The Reserve Bank of India (RBI) is currently contemplating a thorough evaluation of its penalty framework.
Potential measures for consideration include:
- Increase in the monetary penalty,
- exploring the possibility of tying to the scale of regulated entities (REs), particularly those deemed systemically important
- Addressing instances of repeated offences.
- The option of reclaiming the remuneration of chief executive officers and key management personnel (KMP) could be explored.
- imposing additional capital charges on regulated entities.
It is a follow-up to RBI Governor Shaktikanta Das’ meeting with the boards of state-run and private banks on “issues related to governance, ethics, the role of boards, and supervisory expectations” held of 29 May, 2023. The review is being conducted by the central bank in order to enhance the standards of corporate governance in REs and increase the premium placed on it.

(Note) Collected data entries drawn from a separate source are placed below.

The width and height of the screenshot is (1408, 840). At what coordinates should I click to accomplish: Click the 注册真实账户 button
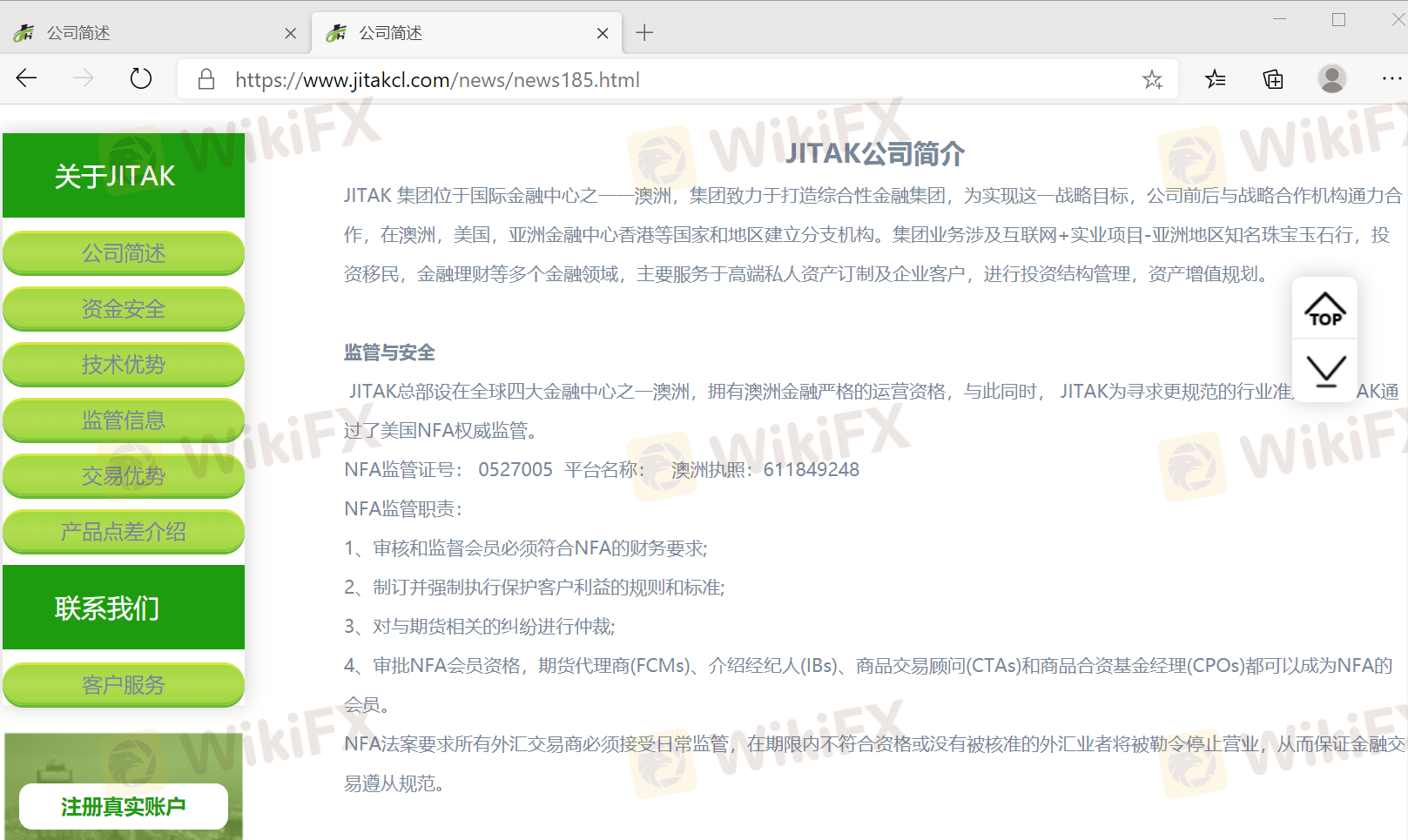pos(124,807)
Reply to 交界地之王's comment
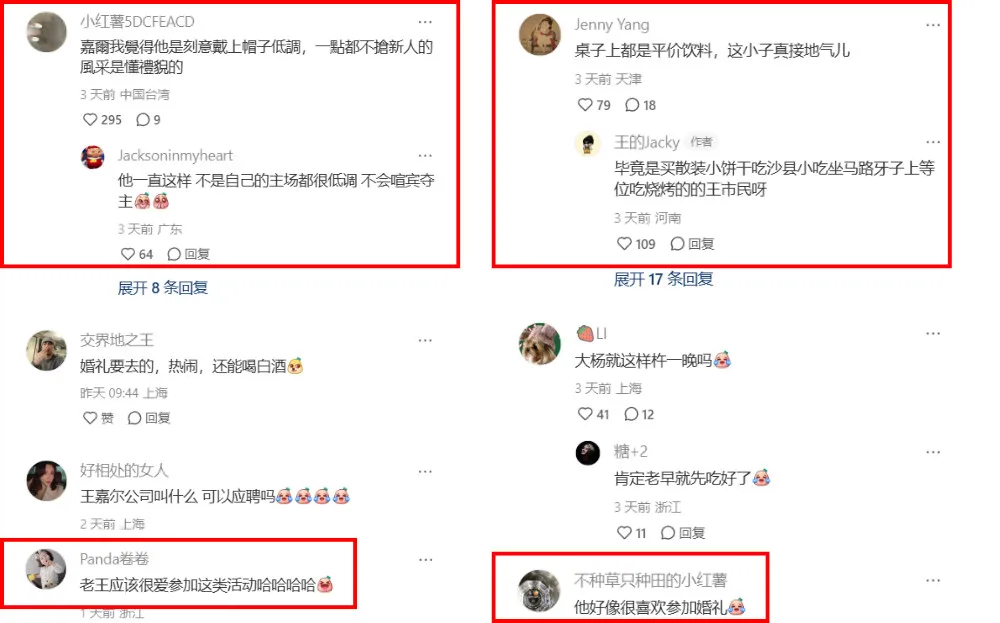Viewport: 1000px width, 623px height. 149,418
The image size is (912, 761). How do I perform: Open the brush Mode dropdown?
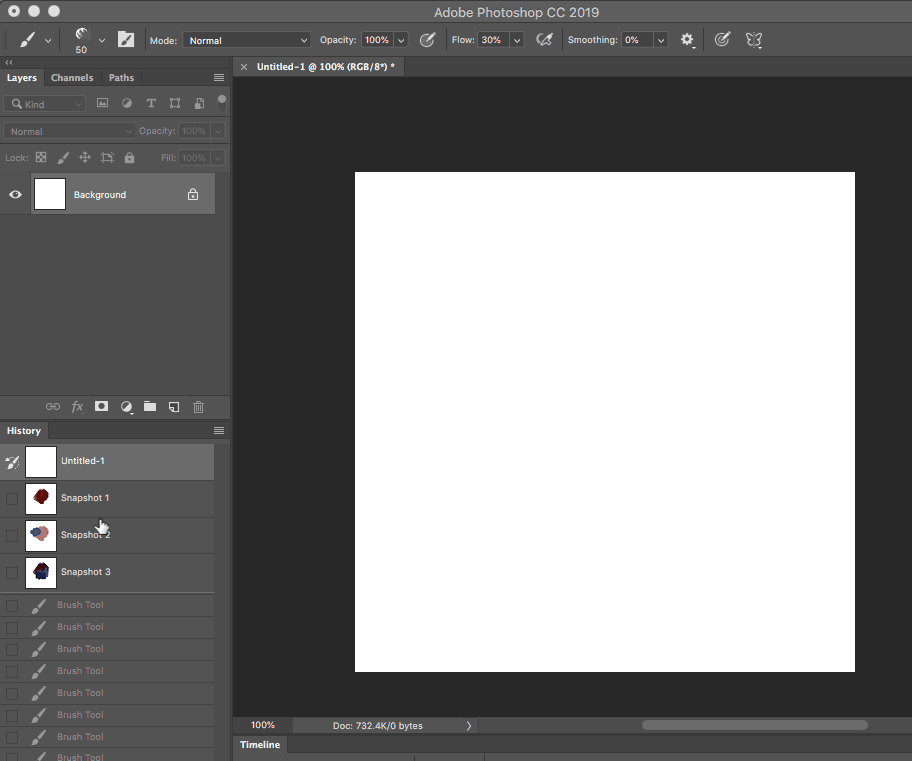[247, 40]
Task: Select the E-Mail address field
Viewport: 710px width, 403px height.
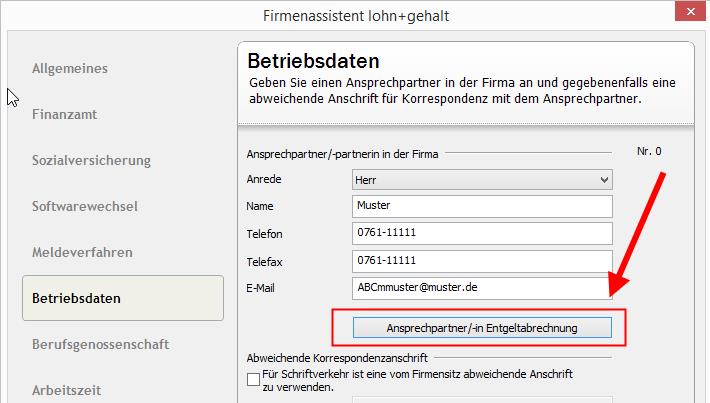Action: tap(482, 287)
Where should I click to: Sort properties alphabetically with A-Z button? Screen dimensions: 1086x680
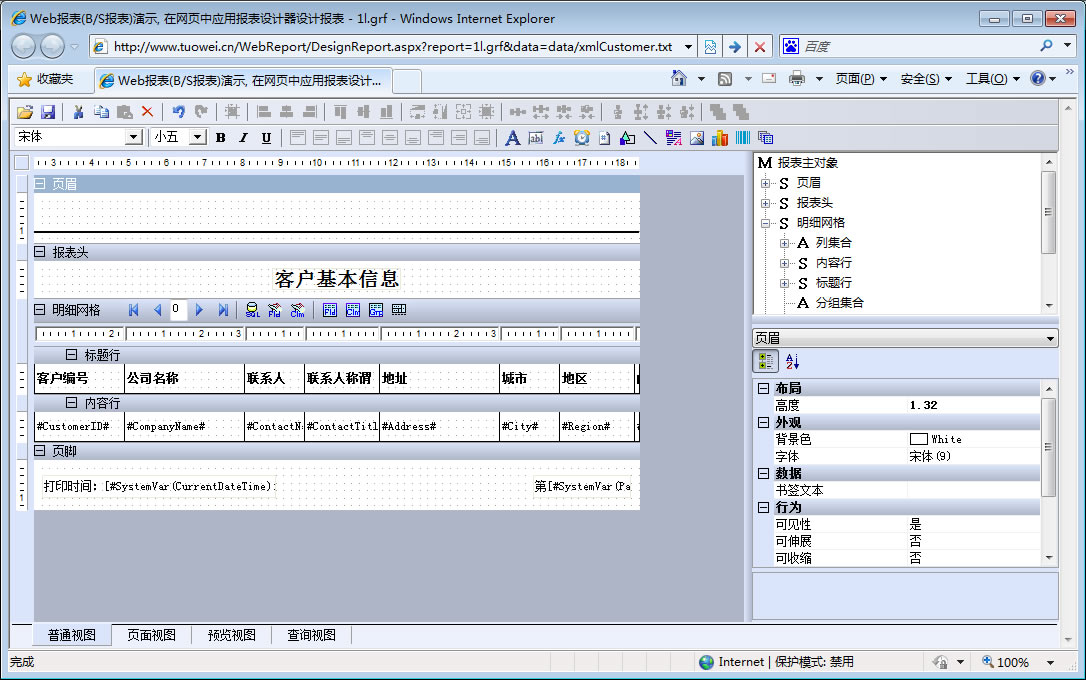(792, 362)
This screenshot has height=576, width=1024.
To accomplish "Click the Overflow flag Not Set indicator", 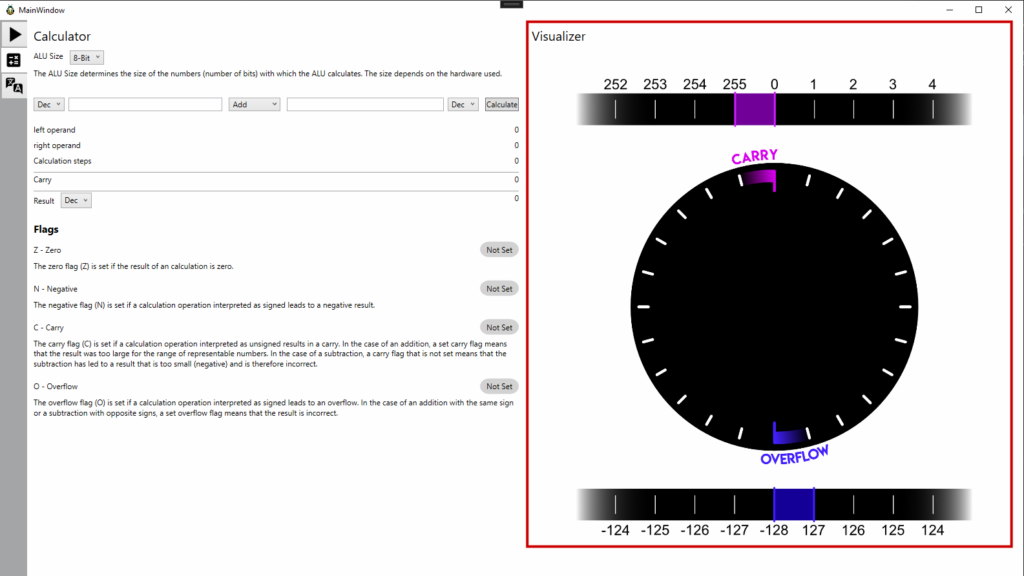I will 499,386.
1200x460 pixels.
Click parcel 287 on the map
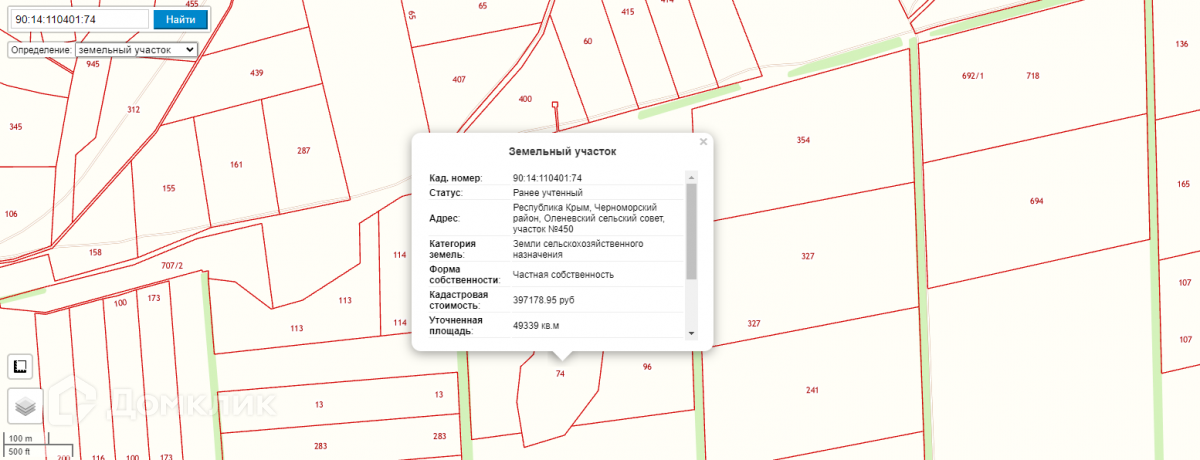(x=304, y=151)
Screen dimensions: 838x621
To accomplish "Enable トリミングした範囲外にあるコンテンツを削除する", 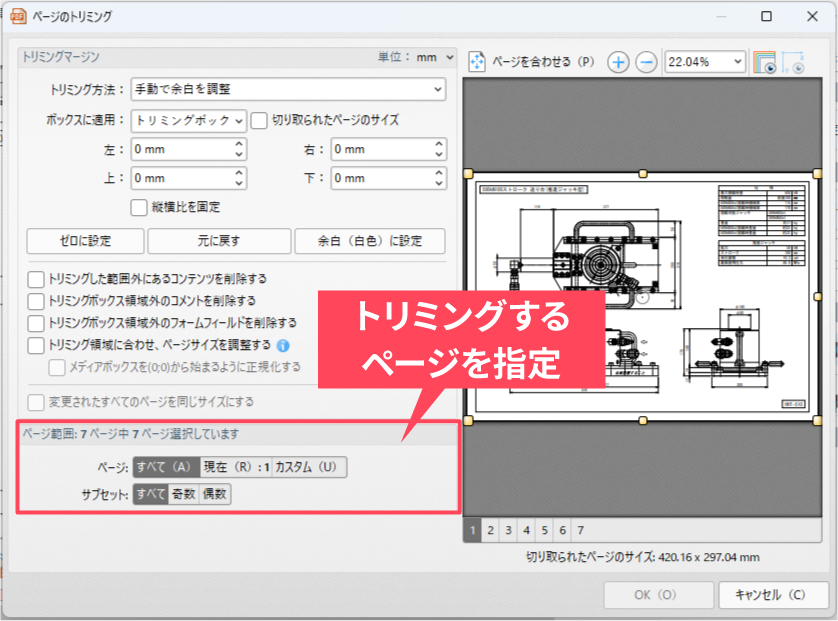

One of the key agendas set by Mint Road as part of its initiatives for FY24 was to examine the feasibility of implementing a scale-based approach to the issue. During the fiscal year 2023, a total of 211 penalties were recorded, amounting to a sum of Rs 40.39 crore. In the previous two fiscal years, the figures were 189 crore rupees and 65.32 crore rupees, and 61 crore rupees and 31.36 crore rupees. There is also a technical aspect to consider since penalties are applied with a delay.